Den Haag – Het kabinet Rutte moet Caribisch Nederland betrekken bij het voornemen het minimumloon in Europees Nederland versneld te verhogen. Dat stelt de Raad van State die al vaker heeft geconstateerd dat ‘Den Haag’ de bijzondere gemeenten Bonaire, Sint Eustatius en Saba over het hoofd ziet.
Vanwege de hoge inflatie wil de regering het koopkrachtverlies van huishoudens met een laag inkomen verlichten door het minimumloon eerder dan gepland te verhogen. Caribisch Nederland wordt daar niet bij betrokken omdat voor het minimumloon op de eilanden een “losstaand traject” wordt gevolgd, aldus het kabinet.
De Raad van State neemt daar geen genoegen mee, zo blijkt uit het vandaag gepubliceerde advies: “Gelet op de situatie in Caribisch Nederland is van belang dat duidelijkheid wordt geboden. Omdat voorkomen moet worden dat dit op de lange baan wordt geschoven, acht de Afdeling het wenselijk dat in de toelichting inzicht wordt geboden in de termijn waarop die duidelijkheid zal worden geboden.”
Op de “lange baan schuiven” is precies wat (ook) het vierde kabinet Rutte doet als het gaat om het wegwerken van de achterstanden in het sociale domein op de eilanden.
Uit het advies van de Raad van State: Caribisch Nederland
In de toelichting wordt summier ingegaan op de verhouding tussen de voorgestelde bijzondere verhoging van het minimumloon in Europees Nederland en het wettelijk minimumloon in de openbare lichamen Bonaire, Sint Eustatius en Saba. Volgens de regering is de noodzaak tot wijzigingen van het wettelijk minimumloon in Caribisch Nederland een losstaand traject, ook tegen de achtergrond van de opgave met betrekking tot het ijkpunt voor het sociaal minimum in Caribisch Nederland.
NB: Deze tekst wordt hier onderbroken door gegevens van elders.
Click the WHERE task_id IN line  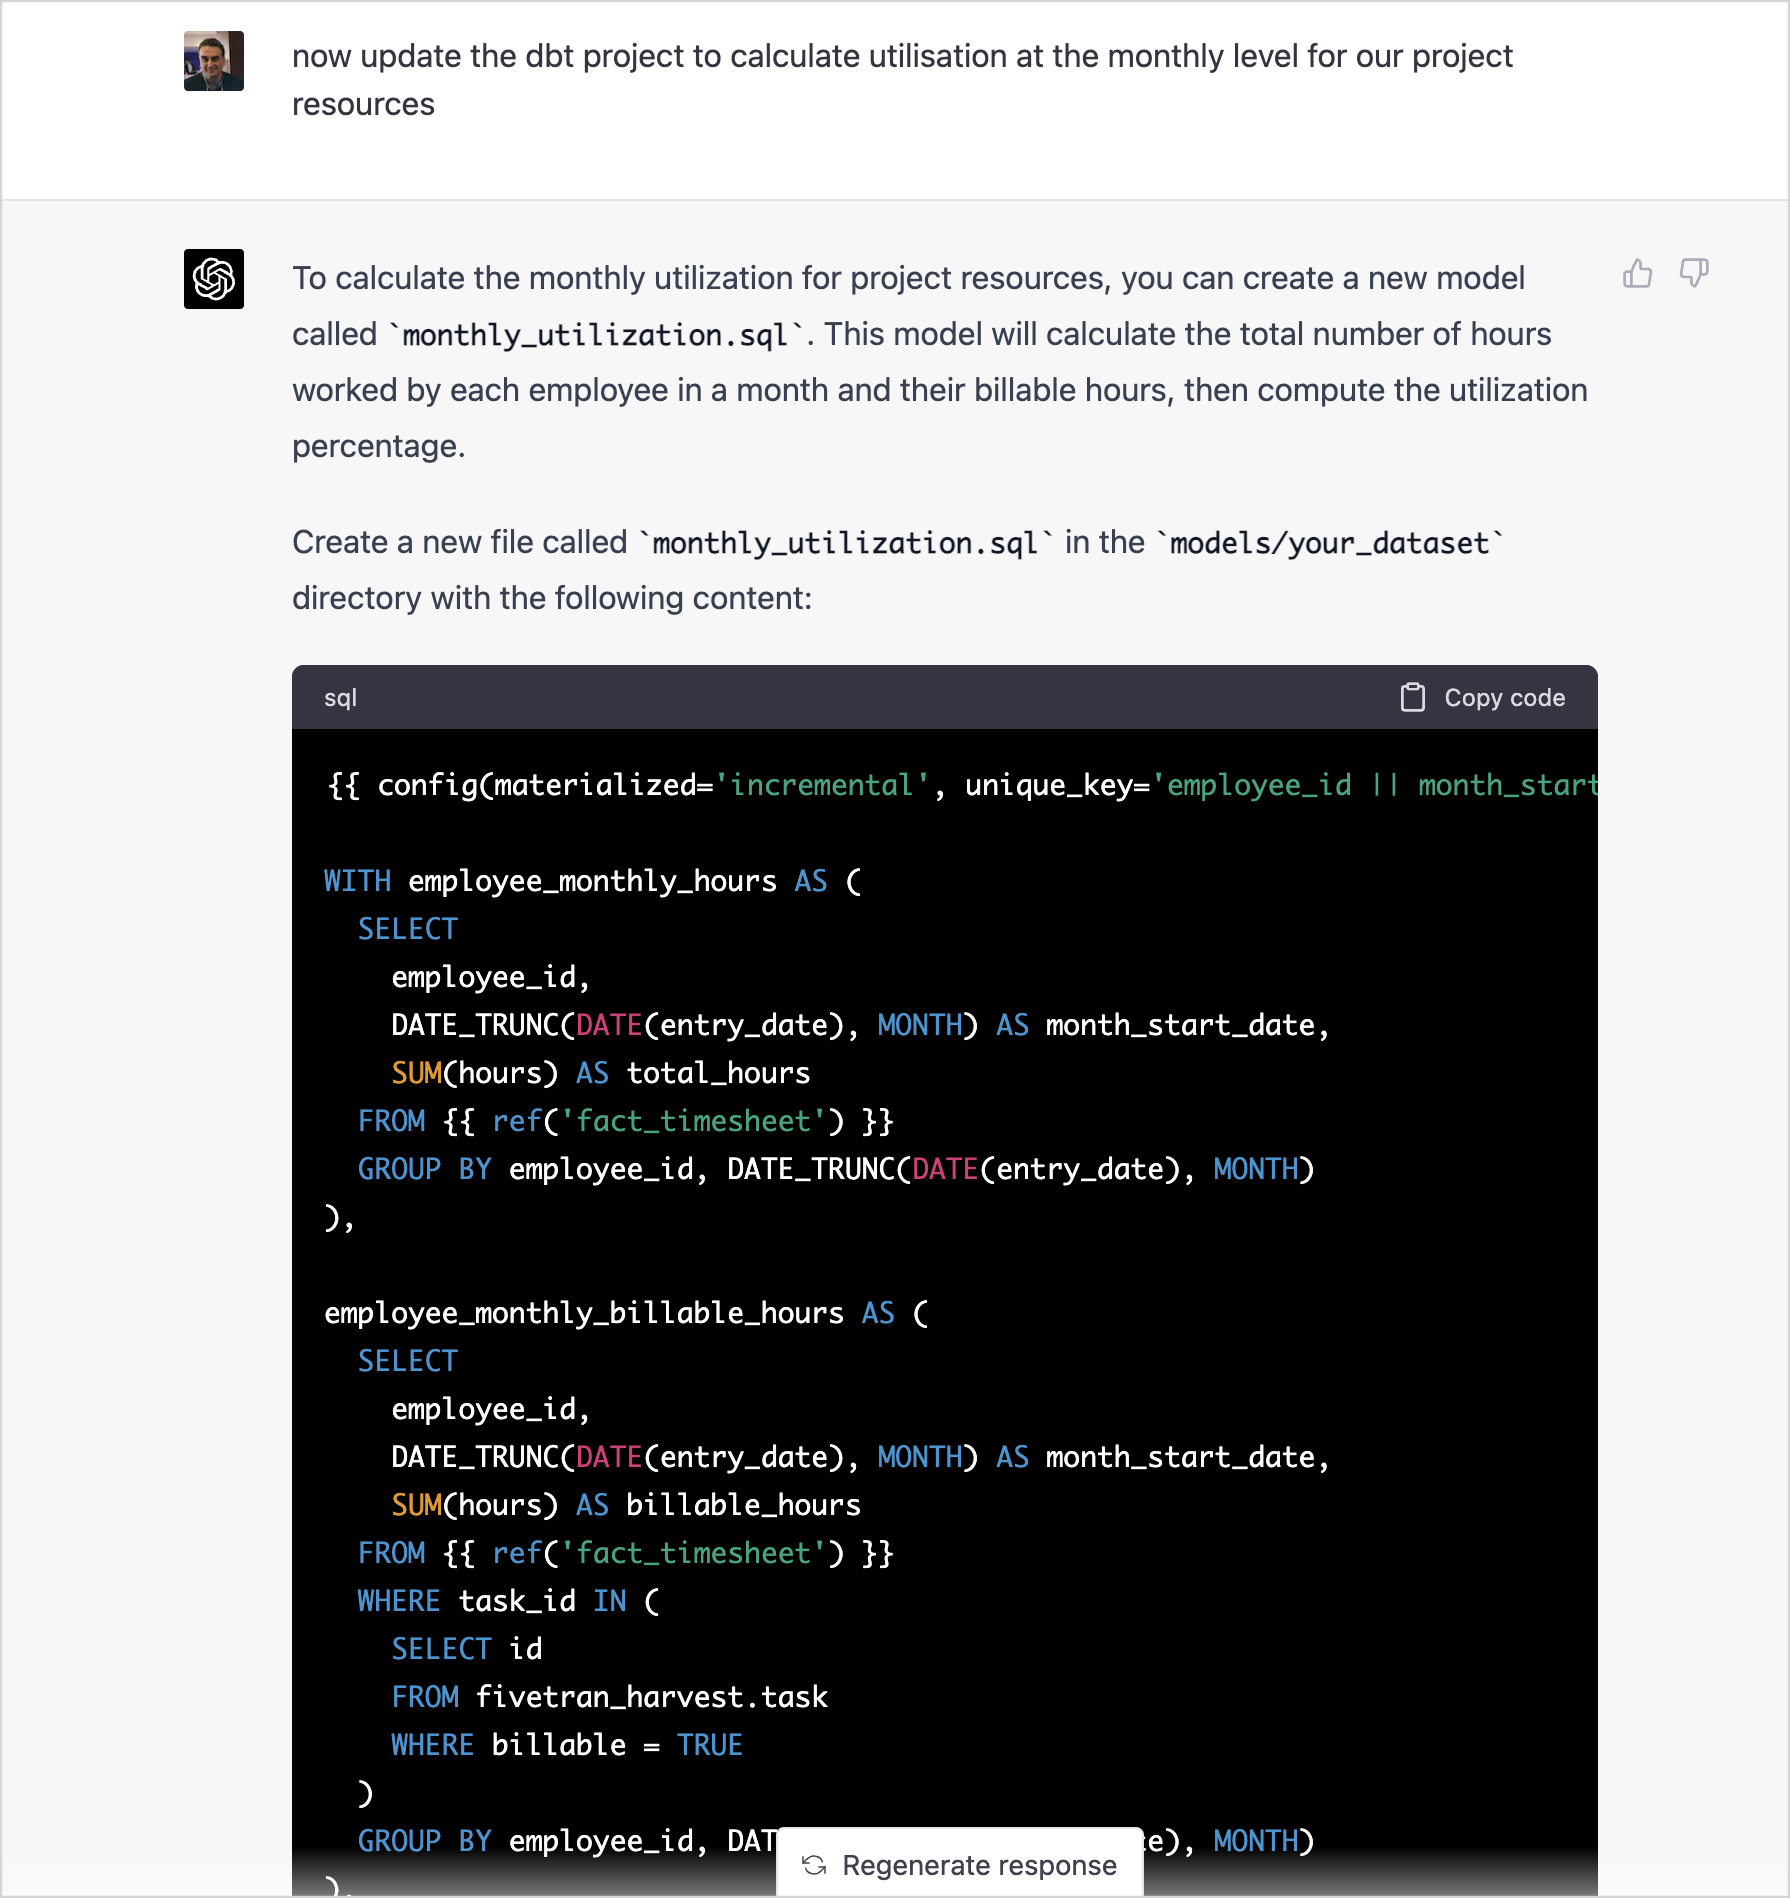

De vraag kan worden gesteld of de argumenten voor de bijzondere verhoging van het minimumloon in Europees Nederland niet ten minste gedeeltelijk zouden kunnen gelden voor Caribisch Nederland. De toelichting gaat hier niet op in. Als de onderliggende redenen ook daar in meer of mindere mate gelding hebben, dan is het van belang dat de regering in de toelichting een inhoudelijke afweging maakt of en zo ja, op welke manier, Caribisch Nederland bij de voorgestelde verhoging van het minimumloon betrokken wordt. Gelet op de situatie in Caribisch Nederland is van belang dat duidelijkheid wordt geboden. Omdat voorkomen moet worden dat dit op de lange baan wordt geschoven, acht de Afdeling het wenselijk dat in de toelichting inzicht wordt geboden in de termijn waarop die duidelijkheid zal worden geboden.
De Afdeling adviseert de toelichting op dit punt aan te vullen.
Met deze passage in de memorie van toelichting dacht het Kabinet voorbij te kunnen gaan aan de situatie in het Caribisch deel van het land:
De maatregelen in het Coalitieakkoord betreffen het minimumloon in Europees Nederland. De openbaren lichamen Bonaire, Sint Eustatius en Saba (Caribisch Nederland) kennen elk een eigen wettelijk minimumloon met een systematiek die los staat van het wettelijk minimumloon in Europees Nederland. De noodzaak tot wijzigingen van het wettelijk minimumloon in Caribisch Nederland is een losstaand traject, ook tegen de achtergrond van de opgave met betrekking tot het ijkpunt voor het sociaal minimum in Caribisch Nederland.